BEGIN EXTRACTED RECORDS

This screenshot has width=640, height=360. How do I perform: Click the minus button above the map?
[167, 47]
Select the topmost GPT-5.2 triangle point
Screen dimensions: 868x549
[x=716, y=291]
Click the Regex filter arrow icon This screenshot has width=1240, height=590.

END EXTRACTED RECORDS
BEGIN EXTRACTED RECORDS

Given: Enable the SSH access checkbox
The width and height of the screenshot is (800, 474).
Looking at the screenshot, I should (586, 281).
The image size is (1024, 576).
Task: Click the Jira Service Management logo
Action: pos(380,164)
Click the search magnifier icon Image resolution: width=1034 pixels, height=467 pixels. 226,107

END EXTRACTED RECORDS

GOAL OF THE EXERCISE: Taking the entries above, write out exactly the lines starting with the line containing "The width and" and going on through the line containing "Click the search", both included, and nothing else.

WRITTEN RESPONSE:
The width and height of the screenshot is (800, 474).
Looking at the screenshot, I should (586, 281).
The image size is (1024, 576).
Task: Click the Jira Service Management logo
Action: pos(380,164)
Click the search magnifier icon Image resolution: width=1034 pixels, height=467 pixels. 226,107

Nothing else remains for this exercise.